Hochschule für Technik und Wirtschaft (HTW) Berlin Fachbereich 3 (Wirtschaftswissenschaften I) Treskowallee 8, 10318 Berlin [email protected] 2

Universität Leipzig Wirtschaftswissenschaftliche Fakultät Grimmaische Straße 12, 04109 Leipzig [email protected]

Abstract: Neue, durch moderne IKT ermöglichte prozessorientierte Organisationsformen und neue Architekturen der organisationsübergreifend vernetzten Leistungserstellung und -abgabe in Verbindung mit neuen institutionellen Arrangements im öffentlichen Sektor („Öffentliche Leistungsnetzwerke“) bedeuten zugleich auch neue Herausforderungen an das bislang primär einzelbetrieblich orientierte Public Management. Der Beitrag enthält Vorschläge zu einem theoretischkonzeptionellen Bezugsrahmen für ein im Lichte von E-Government erneuertes Public Management (PuMa), das die Gestaltung der vernetzten Produktion öffentlicher Leistungen auf der Basis leistungsfähiger Infrastrukturen ebenso in den Blick nimmt wie die kontextadäquate und effiziente Steuerung dieser Produktion im Dienste politisch legitimierter regulatorischer Interventionen.

= = = =

● **Pflichtaufgaben**
1/ Zähle alle Einrichtungen und Untereinheiten auf, die im Kopf des Lesetextes vor dem Abstract genannt werden.
2/ Übersetze diesen Satz aus dem Lesetext ins Englische: „Neue, durch moderne IKT ermöglichte prozessorientierte Organisationsformen und neue Architekturen der organisationsübergreifend vernetzten Leistungserstellung und -abgabe in Verbindung mit neuen institutionellen Arrangements im öffentlichen Sektor („Öffentliche Leistungsnetzwerke“) bedeuten zugleich auch neue Herausforderungen an das bislang primär einzelbetrieblich orientierte Public Management.“
3/ Unter welcher Straßenanschrift ist die Wirtschaftswissenschaftliche Fakultät der Universität Leipzig im Lesetext angegeben?

(Zeigedaten zu Screenshots und Dokumenten)
= = = =

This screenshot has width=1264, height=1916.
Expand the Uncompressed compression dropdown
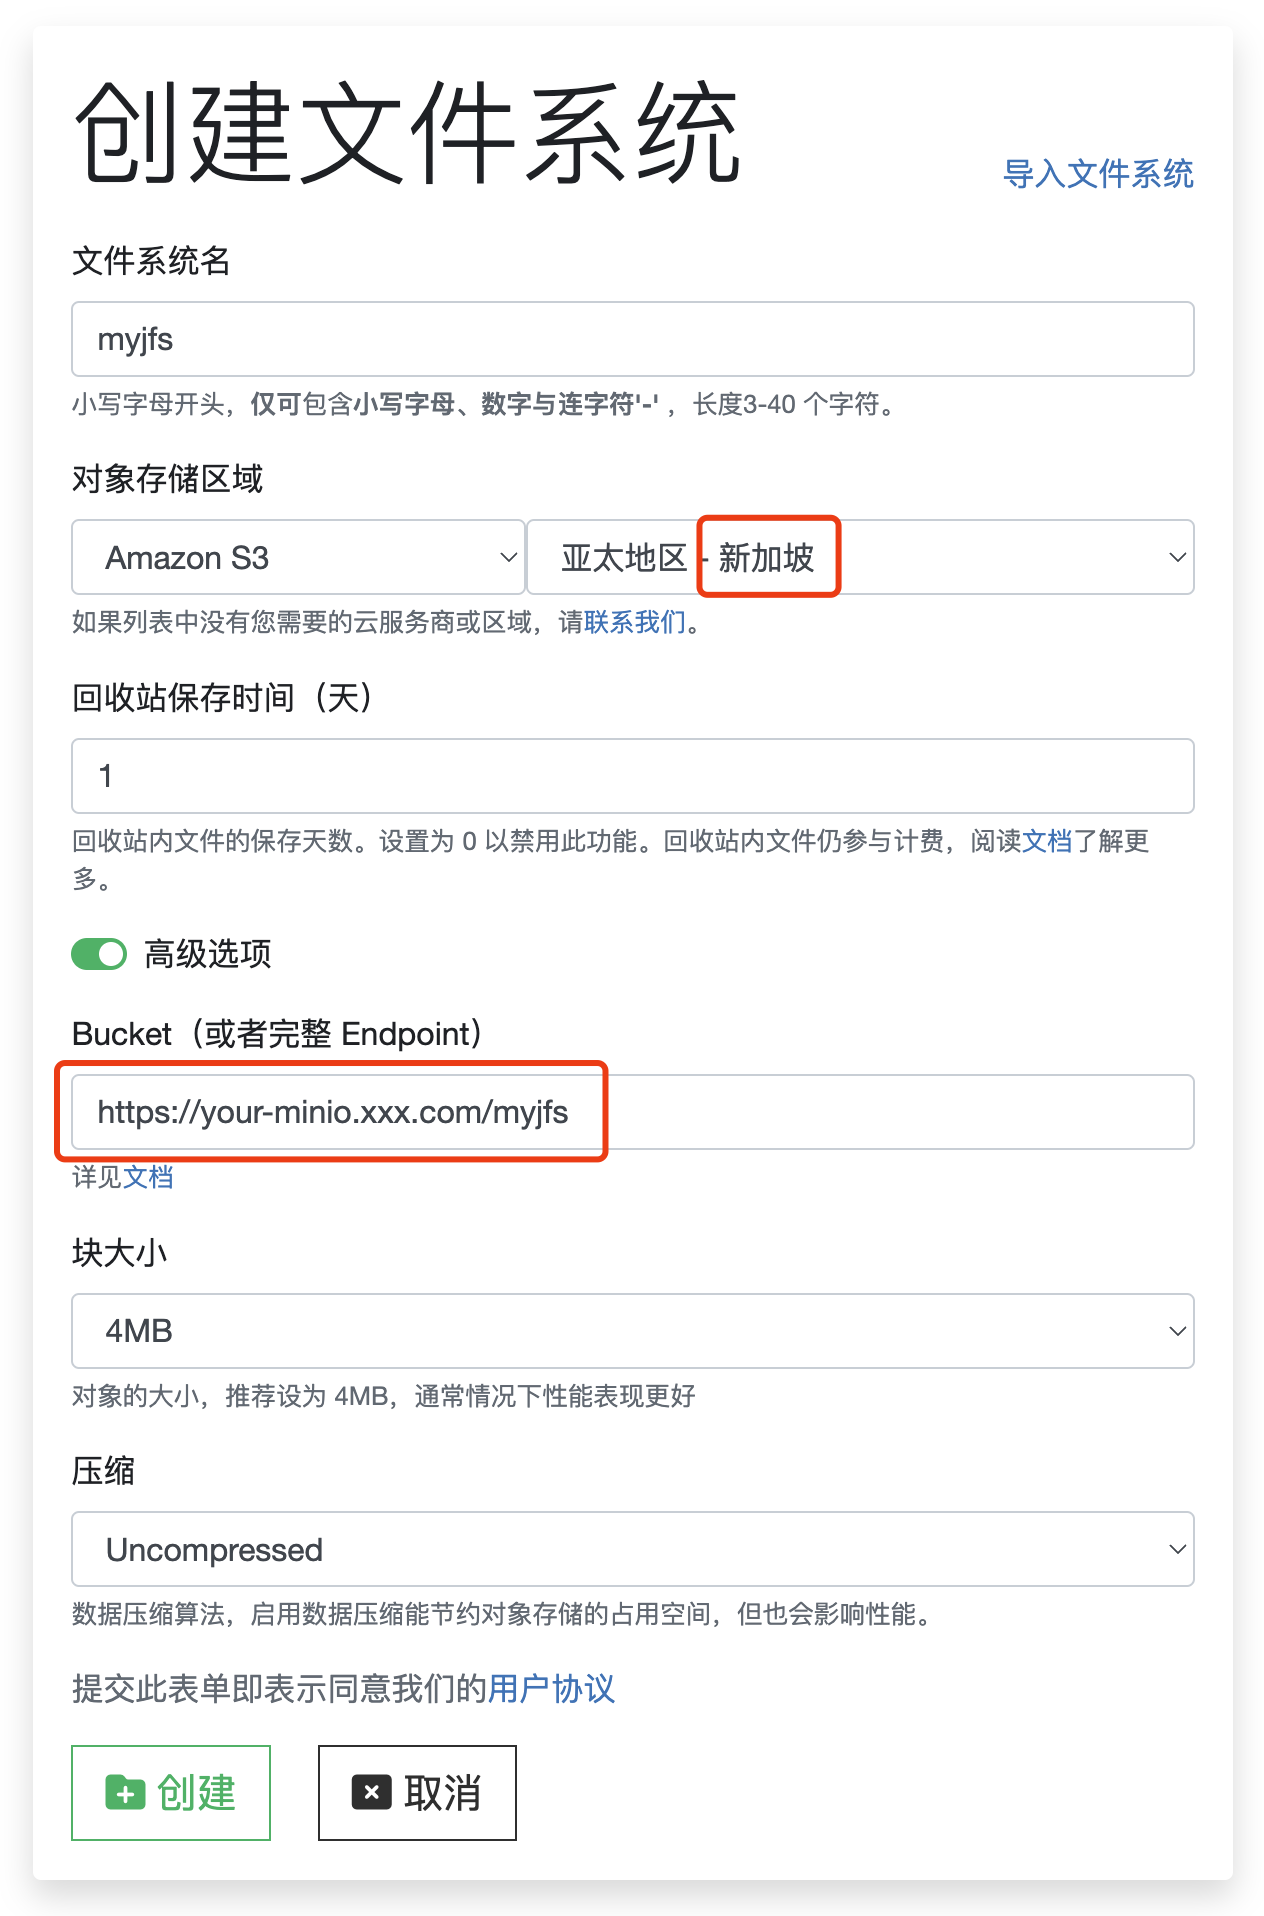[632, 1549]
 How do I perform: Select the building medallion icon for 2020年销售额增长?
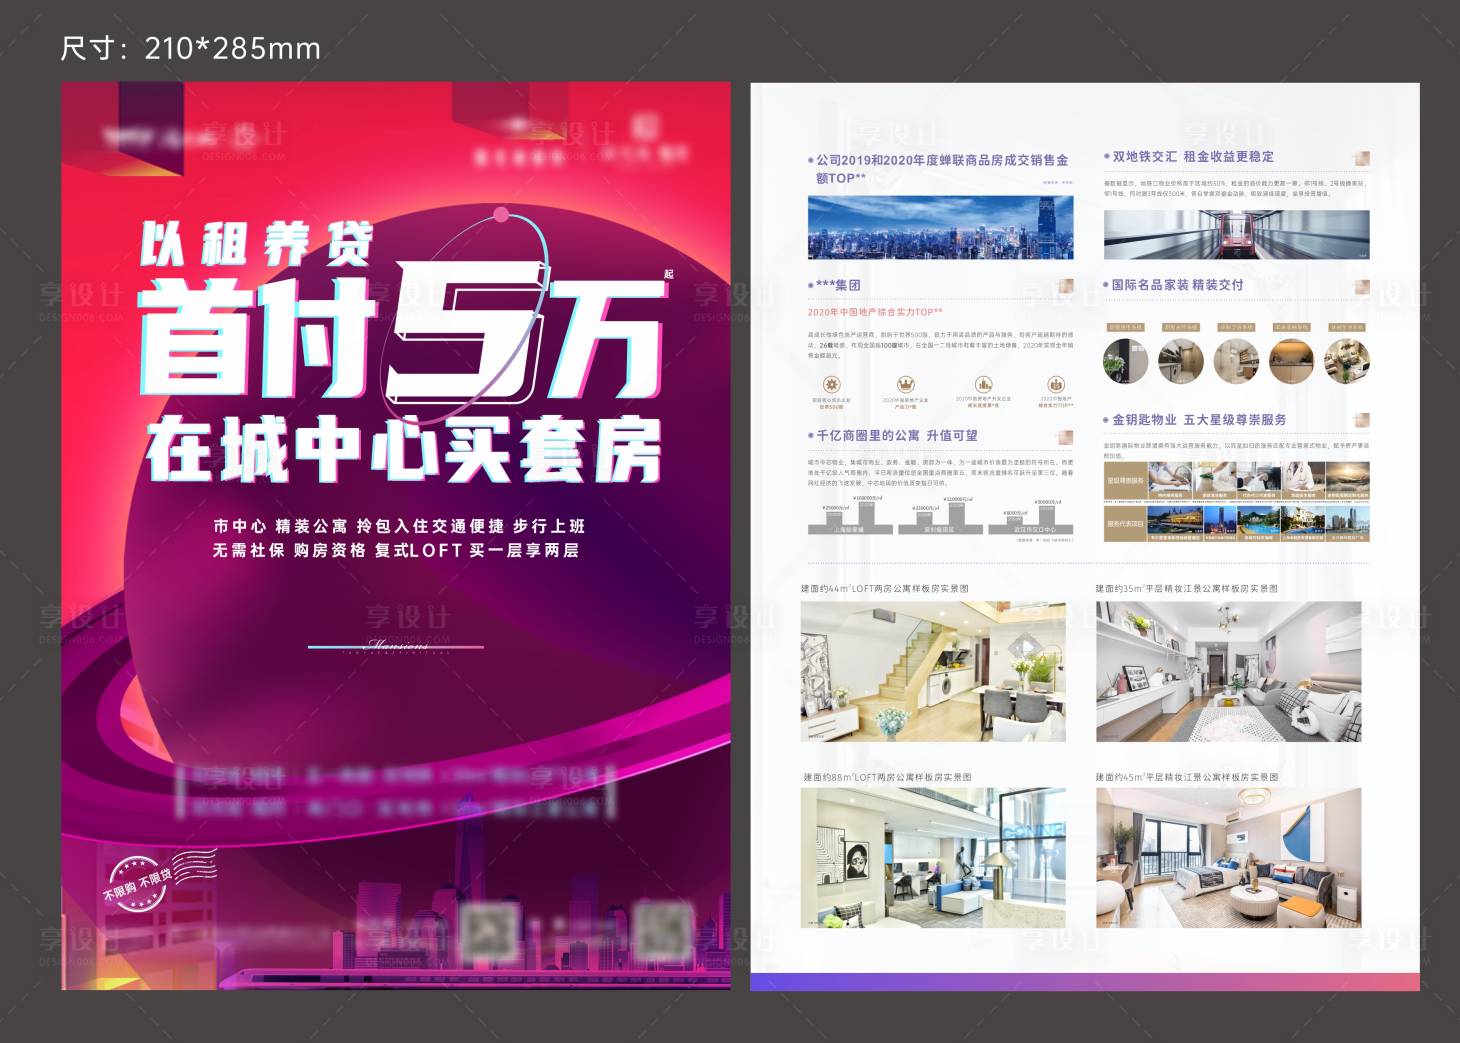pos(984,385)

= = = =

● **Lösungen zur Übung**
1/ Hochschule für Technik und Wirtschaft (HTW) Berlin; Fachbereich 3 (Wirtschaftswissenschaften I); Universität Leipzig; Wirtschaftswissenschaftliche Fakultät

2/ New process-oriented forms of organization enabled by modern ICT and new architectures of cross-organizationally networked service production and delivery, in conjunction with new institutional arrangements in the public sector ("public service networks"), also pose new challenges for public management, which has so far been oriented primarily toward individual organizations.

3/ Grimmaische Straße 12, 04109 Leipzig